[Start of Attachment]
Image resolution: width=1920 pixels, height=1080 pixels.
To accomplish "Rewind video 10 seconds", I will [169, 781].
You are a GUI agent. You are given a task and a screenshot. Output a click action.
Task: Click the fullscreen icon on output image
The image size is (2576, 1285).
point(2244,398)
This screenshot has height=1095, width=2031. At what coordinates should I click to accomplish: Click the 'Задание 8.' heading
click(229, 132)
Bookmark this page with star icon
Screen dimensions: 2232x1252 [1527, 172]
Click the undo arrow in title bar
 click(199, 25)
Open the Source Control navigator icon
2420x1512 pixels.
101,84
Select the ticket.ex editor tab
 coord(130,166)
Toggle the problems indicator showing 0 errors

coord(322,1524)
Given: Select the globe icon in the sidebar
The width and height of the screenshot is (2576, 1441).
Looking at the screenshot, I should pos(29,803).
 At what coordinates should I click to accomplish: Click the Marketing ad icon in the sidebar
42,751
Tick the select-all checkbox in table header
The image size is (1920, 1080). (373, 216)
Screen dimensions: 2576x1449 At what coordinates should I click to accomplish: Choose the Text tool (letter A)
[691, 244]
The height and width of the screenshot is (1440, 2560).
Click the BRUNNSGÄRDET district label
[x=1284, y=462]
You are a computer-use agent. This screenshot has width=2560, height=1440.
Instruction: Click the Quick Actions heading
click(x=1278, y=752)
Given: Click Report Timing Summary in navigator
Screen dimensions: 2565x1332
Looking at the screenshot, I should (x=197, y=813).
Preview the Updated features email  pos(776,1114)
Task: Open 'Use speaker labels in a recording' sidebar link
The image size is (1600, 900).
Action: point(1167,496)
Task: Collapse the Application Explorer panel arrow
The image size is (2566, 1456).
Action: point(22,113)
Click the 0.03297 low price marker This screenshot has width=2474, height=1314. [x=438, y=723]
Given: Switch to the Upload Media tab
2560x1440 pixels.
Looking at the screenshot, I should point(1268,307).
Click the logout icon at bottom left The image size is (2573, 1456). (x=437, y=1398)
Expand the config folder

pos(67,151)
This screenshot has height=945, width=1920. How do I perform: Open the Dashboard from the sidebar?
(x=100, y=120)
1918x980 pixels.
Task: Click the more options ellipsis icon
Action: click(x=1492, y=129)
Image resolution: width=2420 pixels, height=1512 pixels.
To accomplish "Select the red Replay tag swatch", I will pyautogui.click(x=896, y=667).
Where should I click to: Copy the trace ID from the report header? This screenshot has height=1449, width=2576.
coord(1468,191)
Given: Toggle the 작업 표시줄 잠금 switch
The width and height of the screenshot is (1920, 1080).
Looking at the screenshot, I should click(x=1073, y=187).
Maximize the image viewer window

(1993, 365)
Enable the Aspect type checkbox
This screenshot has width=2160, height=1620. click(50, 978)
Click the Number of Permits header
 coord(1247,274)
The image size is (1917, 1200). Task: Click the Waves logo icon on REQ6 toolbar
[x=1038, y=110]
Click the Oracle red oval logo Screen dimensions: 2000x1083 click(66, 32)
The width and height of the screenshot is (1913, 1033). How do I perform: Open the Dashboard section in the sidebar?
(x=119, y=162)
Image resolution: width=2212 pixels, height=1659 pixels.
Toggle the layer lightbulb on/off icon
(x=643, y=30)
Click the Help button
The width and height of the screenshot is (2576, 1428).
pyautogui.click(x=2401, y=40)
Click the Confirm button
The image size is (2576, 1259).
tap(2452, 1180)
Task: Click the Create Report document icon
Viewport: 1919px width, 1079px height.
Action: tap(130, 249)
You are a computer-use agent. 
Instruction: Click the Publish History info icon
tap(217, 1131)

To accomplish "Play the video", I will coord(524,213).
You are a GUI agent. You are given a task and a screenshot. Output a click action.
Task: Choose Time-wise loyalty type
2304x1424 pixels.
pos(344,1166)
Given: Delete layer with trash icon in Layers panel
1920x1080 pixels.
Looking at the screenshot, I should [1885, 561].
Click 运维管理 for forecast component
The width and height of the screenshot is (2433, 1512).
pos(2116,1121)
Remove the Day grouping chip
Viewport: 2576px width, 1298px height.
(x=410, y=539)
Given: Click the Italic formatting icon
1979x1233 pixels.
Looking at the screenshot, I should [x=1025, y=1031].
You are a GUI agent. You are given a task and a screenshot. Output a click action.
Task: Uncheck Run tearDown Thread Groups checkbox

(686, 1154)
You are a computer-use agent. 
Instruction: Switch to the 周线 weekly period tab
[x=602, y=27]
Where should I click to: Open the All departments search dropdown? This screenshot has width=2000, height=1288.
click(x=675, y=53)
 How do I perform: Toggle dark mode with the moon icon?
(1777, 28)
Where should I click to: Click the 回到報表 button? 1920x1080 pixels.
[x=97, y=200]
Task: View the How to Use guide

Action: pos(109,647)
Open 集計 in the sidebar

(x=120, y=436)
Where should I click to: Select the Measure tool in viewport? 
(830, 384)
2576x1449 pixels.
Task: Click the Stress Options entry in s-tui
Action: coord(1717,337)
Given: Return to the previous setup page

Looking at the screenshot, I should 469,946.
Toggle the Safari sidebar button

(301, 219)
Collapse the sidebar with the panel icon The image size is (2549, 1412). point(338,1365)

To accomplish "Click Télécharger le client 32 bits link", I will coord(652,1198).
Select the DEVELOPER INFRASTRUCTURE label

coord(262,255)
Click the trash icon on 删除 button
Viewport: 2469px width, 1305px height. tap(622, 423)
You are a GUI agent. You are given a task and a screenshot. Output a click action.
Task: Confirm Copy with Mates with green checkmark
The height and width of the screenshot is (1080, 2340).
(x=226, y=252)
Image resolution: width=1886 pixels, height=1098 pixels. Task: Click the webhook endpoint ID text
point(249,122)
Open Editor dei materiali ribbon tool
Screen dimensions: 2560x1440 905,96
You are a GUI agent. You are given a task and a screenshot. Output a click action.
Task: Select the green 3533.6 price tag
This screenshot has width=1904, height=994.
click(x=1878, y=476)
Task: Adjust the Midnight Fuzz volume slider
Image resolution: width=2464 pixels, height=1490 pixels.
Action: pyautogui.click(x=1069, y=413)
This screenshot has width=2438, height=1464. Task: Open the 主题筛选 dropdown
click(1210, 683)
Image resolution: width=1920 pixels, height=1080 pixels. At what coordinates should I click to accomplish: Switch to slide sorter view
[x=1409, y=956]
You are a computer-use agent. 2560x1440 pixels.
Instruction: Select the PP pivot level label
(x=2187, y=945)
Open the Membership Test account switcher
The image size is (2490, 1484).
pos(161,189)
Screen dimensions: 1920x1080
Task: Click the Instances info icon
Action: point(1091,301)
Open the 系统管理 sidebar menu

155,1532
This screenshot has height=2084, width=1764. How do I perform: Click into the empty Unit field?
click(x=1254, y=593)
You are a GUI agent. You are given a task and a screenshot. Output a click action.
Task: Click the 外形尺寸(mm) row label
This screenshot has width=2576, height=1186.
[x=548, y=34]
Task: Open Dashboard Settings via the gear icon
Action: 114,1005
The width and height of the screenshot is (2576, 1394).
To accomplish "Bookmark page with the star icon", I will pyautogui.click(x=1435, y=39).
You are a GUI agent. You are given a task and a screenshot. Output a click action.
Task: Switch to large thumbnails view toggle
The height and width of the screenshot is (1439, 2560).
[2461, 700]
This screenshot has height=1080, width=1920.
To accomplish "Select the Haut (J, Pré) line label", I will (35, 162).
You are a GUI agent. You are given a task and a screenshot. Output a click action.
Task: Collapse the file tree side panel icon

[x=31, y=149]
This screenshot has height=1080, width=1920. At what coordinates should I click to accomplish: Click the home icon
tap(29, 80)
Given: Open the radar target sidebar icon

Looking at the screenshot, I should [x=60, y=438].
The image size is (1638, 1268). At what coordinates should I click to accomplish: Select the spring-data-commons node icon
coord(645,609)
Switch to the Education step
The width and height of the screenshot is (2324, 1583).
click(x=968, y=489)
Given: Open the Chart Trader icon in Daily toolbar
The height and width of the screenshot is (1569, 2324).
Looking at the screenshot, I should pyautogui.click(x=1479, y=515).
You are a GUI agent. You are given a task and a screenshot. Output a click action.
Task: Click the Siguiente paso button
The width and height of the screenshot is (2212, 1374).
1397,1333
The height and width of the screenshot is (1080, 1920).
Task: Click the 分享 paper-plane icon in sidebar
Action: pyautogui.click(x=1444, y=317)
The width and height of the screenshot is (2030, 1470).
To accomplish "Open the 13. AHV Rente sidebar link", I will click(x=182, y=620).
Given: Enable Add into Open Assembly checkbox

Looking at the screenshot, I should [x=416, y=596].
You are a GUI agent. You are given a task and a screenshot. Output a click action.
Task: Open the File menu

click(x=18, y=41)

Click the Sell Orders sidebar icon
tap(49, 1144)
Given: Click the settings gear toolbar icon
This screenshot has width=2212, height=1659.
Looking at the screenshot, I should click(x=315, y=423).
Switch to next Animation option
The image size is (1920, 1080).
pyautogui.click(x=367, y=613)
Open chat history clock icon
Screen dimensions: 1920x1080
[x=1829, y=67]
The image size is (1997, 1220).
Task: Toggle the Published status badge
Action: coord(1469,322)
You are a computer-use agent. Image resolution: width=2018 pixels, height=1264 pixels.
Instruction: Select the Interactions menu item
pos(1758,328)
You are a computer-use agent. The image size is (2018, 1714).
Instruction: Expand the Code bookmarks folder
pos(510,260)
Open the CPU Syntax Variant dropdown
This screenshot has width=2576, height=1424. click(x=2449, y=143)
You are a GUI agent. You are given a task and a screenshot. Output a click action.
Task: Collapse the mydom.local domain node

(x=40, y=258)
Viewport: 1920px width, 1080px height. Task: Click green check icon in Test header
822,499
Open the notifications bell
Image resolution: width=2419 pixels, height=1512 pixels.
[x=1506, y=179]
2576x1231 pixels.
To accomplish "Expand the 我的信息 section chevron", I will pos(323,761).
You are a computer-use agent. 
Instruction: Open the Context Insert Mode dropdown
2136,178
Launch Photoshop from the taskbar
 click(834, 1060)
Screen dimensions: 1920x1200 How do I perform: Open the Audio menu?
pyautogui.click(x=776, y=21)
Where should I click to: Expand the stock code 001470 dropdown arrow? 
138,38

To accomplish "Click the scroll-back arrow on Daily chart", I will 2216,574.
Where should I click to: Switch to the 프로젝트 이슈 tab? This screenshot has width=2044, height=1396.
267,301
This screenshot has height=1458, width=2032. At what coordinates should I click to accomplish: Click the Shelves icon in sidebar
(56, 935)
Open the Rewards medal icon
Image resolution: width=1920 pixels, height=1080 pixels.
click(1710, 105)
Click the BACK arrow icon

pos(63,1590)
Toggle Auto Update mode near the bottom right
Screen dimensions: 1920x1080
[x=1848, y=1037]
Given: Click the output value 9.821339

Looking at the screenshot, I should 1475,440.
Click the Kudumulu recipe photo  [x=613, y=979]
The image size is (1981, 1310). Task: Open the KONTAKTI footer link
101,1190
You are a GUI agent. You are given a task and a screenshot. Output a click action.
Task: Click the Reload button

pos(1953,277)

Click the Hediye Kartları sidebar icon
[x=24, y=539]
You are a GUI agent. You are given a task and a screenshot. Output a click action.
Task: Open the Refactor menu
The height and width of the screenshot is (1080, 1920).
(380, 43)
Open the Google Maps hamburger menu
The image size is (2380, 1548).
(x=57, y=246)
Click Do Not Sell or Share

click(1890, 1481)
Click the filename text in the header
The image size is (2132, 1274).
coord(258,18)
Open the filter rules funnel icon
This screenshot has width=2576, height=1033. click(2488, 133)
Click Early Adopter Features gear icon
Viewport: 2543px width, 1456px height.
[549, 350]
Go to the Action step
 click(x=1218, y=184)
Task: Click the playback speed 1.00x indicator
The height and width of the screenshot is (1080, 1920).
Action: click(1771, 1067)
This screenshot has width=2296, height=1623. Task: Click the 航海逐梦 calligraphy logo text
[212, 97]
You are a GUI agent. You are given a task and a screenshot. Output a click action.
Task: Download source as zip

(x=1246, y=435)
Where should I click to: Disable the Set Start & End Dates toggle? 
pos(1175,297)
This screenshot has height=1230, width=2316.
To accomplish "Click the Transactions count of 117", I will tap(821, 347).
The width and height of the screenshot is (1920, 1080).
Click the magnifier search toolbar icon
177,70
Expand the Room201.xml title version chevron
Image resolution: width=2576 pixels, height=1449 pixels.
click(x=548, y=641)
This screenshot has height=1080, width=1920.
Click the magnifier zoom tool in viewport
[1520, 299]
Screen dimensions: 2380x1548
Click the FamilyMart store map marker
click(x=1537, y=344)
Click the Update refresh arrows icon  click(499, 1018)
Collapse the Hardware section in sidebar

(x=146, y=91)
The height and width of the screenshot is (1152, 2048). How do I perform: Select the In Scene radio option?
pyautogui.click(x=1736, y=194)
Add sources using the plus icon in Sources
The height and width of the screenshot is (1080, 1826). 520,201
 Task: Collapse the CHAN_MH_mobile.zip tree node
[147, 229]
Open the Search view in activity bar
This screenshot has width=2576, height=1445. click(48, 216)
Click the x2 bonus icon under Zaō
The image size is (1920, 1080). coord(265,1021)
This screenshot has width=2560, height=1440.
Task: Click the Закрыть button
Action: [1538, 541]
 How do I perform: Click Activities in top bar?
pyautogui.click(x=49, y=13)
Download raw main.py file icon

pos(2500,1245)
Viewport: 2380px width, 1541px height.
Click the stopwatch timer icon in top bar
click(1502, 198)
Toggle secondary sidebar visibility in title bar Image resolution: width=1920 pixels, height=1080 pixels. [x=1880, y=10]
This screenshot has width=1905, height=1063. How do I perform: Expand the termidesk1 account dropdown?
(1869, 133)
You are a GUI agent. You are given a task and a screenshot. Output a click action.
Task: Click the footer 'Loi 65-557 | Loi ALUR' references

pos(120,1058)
[End of Attachment]
## Work request
Wherever the string "chevron" appears in the listing above, show the whole line.

## Response
To accomplish "Expand the 我的信息 section chevron", I will pos(323,761).
Expand the Room201.xml title version chevron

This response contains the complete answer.